Danger Mouse presides over the entire last half of the record, which becomes more bass-heavy, minimalist and percussive, whether on the fierce “Raised by Wolves” and “Cedarwood Road” (about dangers political and personal in the Dublin of Bono’s childhood) or on the more gently sinister “Sleep Like a Baby Tonight” and closer “The Troubles” (which despite its title is not about dangers political in the Dublin of Bono’s childhood).

On all these tracks, there’s a finely judged sense of sonic separation between instruments, vocals, and other elements, the breathing room for more dynamic tension and release. The Edge’s guitar here punches and punctuates, avoiding the smearing that many classic U2 songs use to attain grandeur at the expense of clarity, ultimately making them less than the sum of their expertly played parts.

Instead of a triumphant return to form, then, Innocence is more of a satisfying side conversation, a familiar face coming round to the back door and whiling the time away nicely till dark or dawn. Fans will be glad it dropped by, and while there’s no definitive anthem, several songs will settle in the memory. If it’s not among U2’s “best,” that may be an improvement — lighter, more refreshing, dare I say even fun.

It does feel odd that in a month when half of humanity is spiraling down a vortex of bloody, broken, spiky hurt, and the other half is humming very loudly with fingers jammed in ears, there comes a U2 album with not even a Bonologically vague thing to say about it. Of course, they’ve been developing the record for five years, so it’s hardly going to be topical. Yet in a way, the mood of Songs of Innocence (a fine title if you resist bristling at the Blake allusion) seems more apropos than anything more preaching, beseeching, or God-bothering might have been.
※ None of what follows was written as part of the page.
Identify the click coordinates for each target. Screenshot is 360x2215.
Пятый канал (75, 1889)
It’s an air of humility, to the extent that Earth’s most hubristic band can muster it — about looking back at where you’ve come from to remind you who you are, about hoping who you are can be enough for those around you, and curiously checking out what those more distant and unlike you (in this case, younger pop generations) might have to add. That kind of tending-one’s-garden alone won’t spring us from our crises, but it is a model of how not to stomp in arrogantly and make everything worse. If even U2 can affect a touch of restraint, perhaps some of the world’s raging egos, pundits, and government blowhards could try it, too.